## What this task involves
The copy you return should hold every record below word for word and no images.
START Entries supplied
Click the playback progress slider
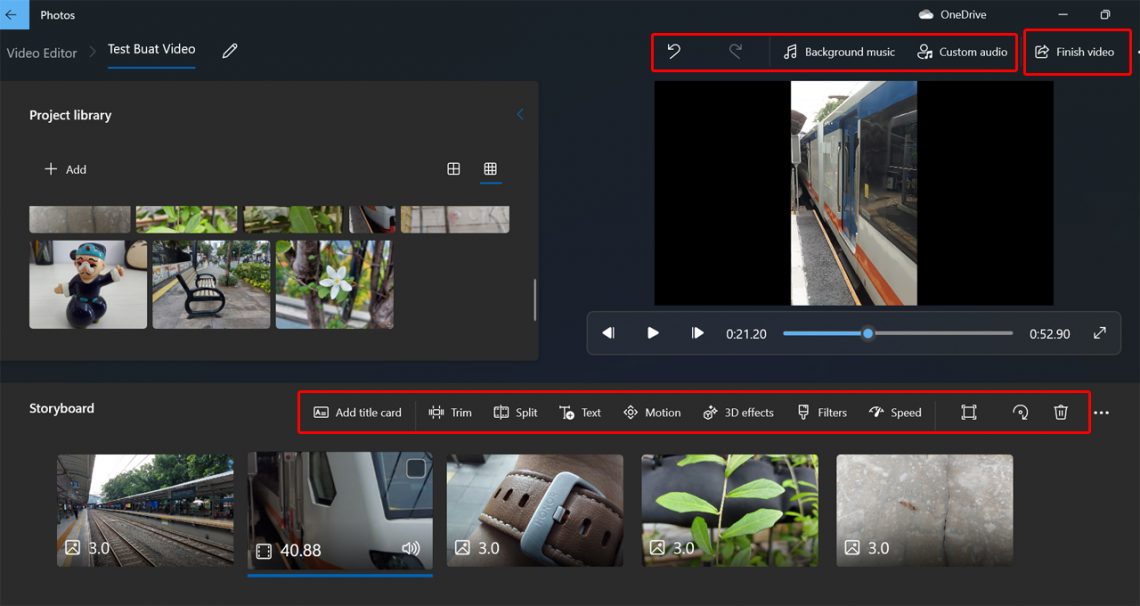 [x=868, y=332]
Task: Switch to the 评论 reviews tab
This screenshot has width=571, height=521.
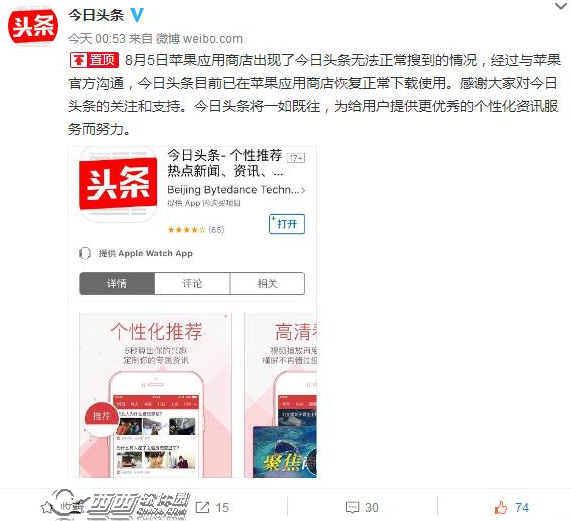Action: (192, 283)
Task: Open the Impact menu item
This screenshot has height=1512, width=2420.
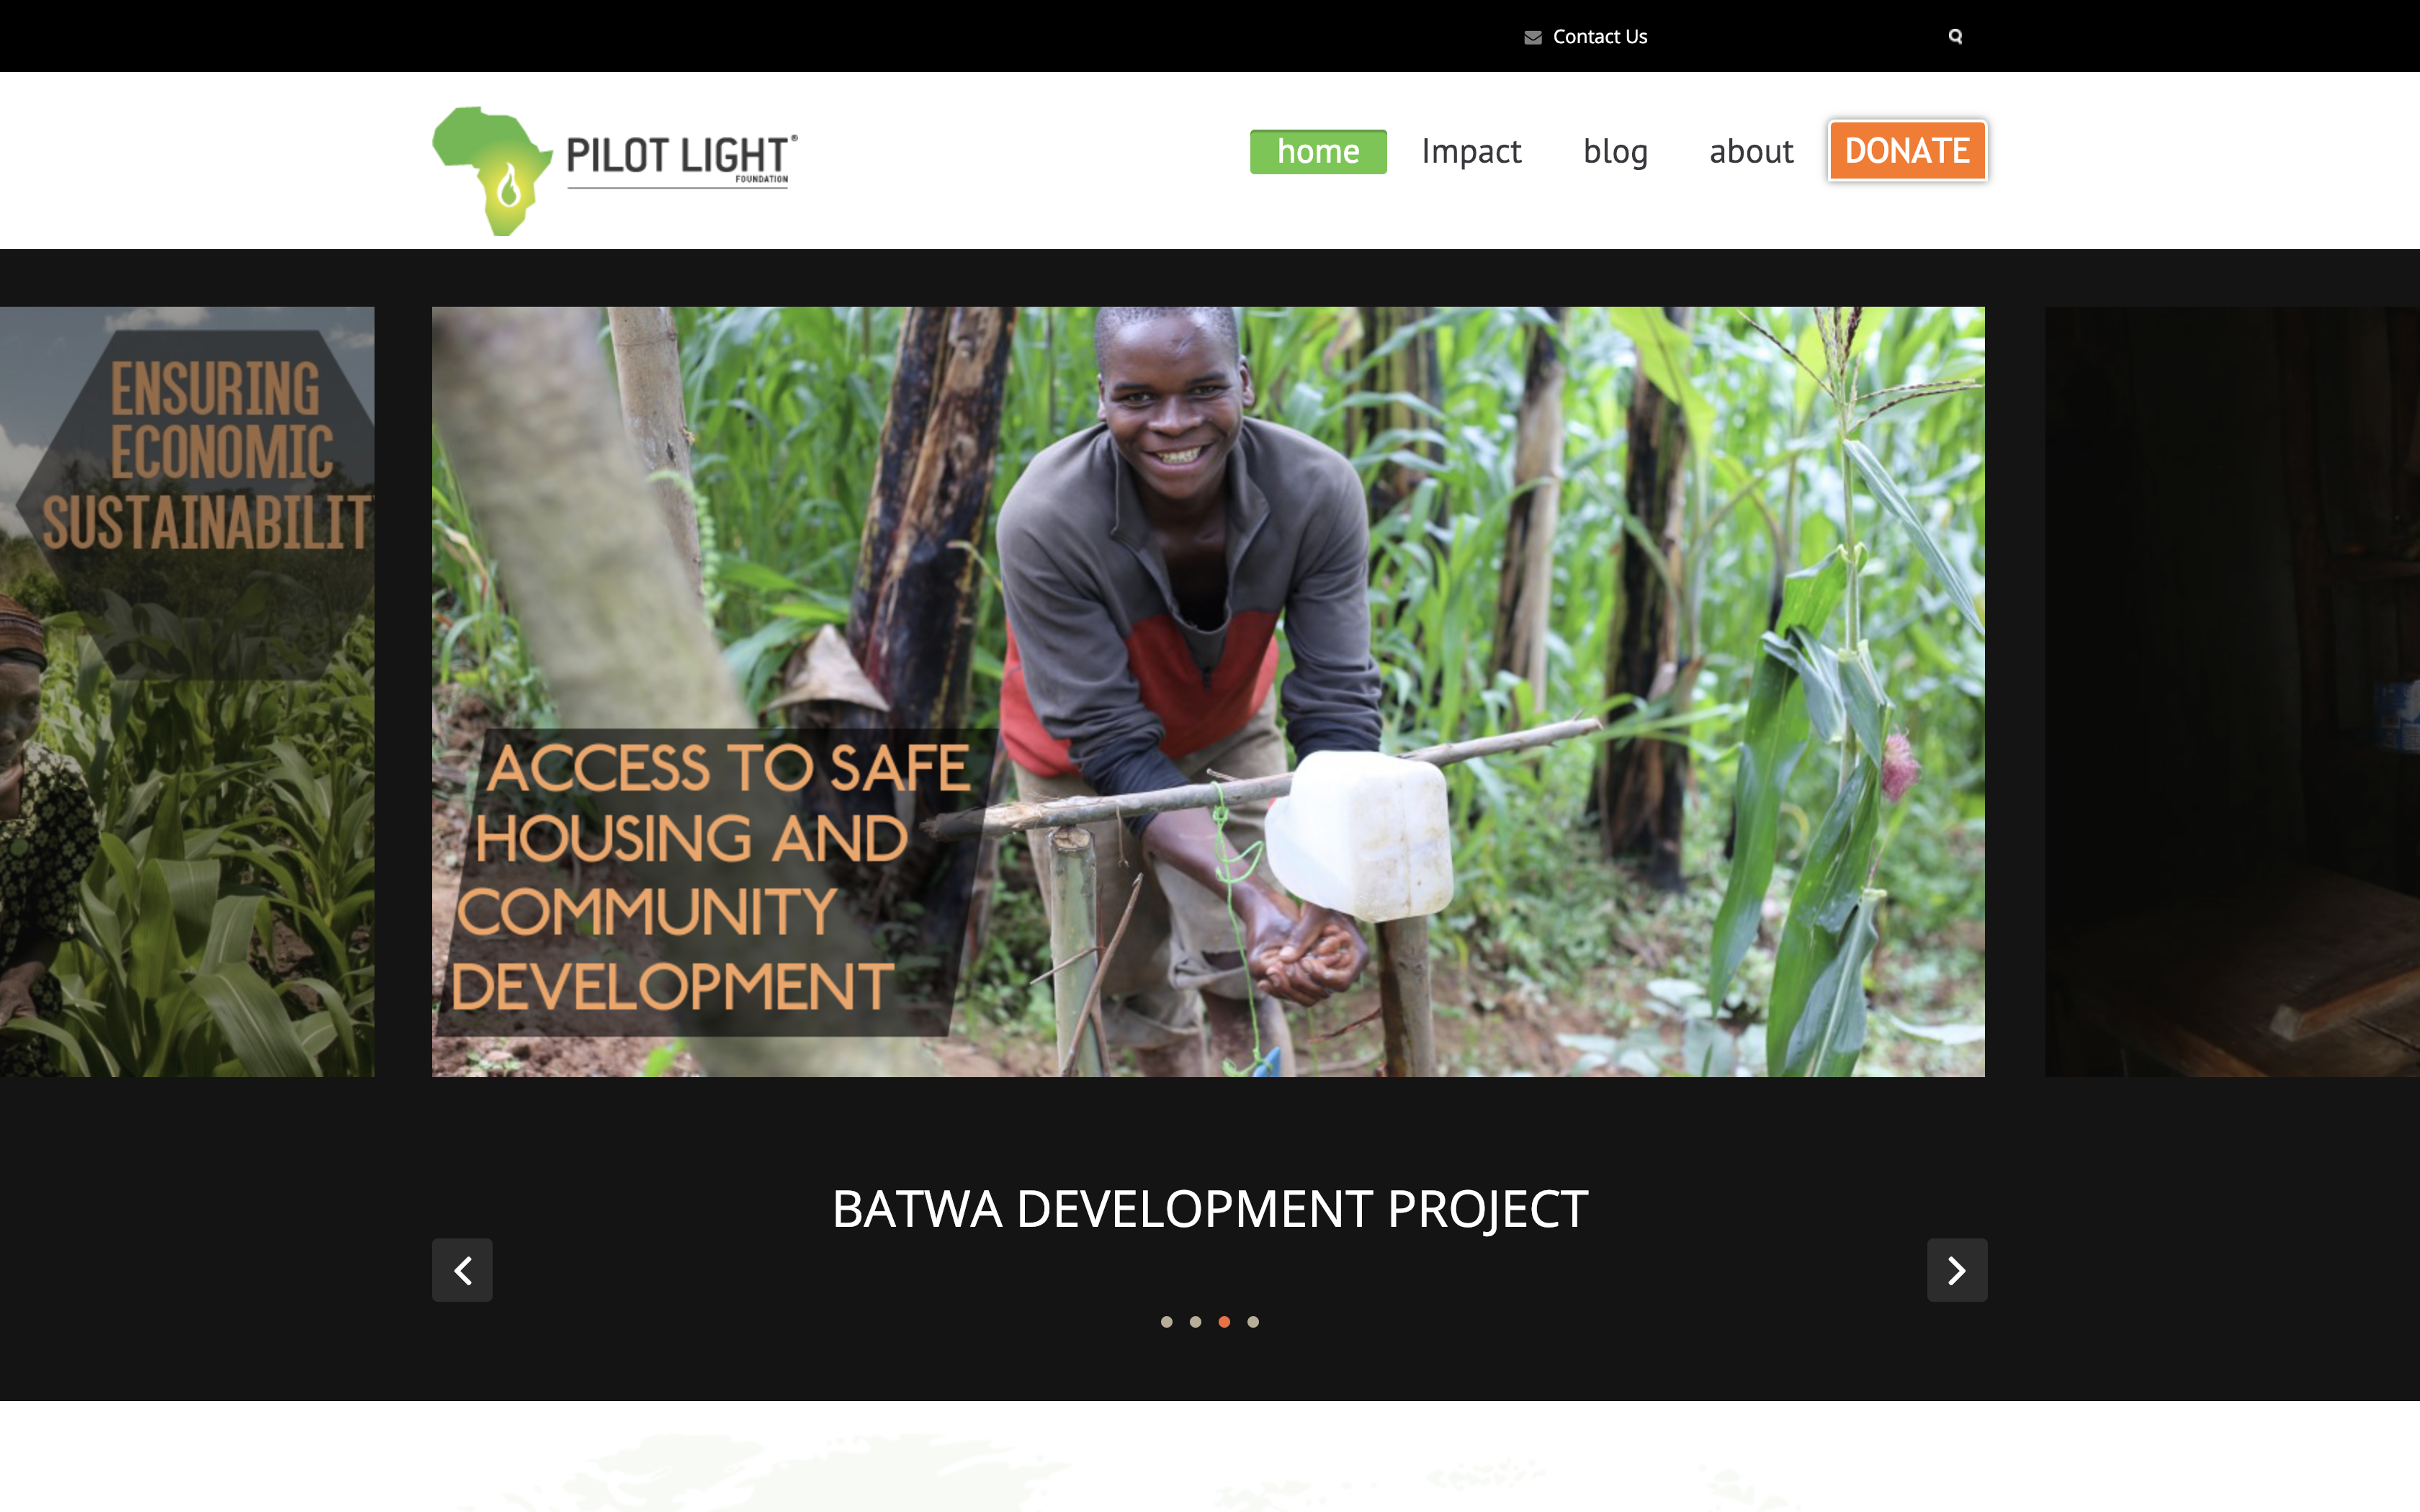Action: pyautogui.click(x=1471, y=151)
END Entries supplied
## Your solution
Click the playback progress slider
 [x=868, y=332]
Task: Switch to the 评论 reviews tab
This screenshot has width=571, height=521.
Action: (192, 283)
Task: Open the Impact menu item
This screenshot has height=1512, width=2420.
Action: pyautogui.click(x=1471, y=151)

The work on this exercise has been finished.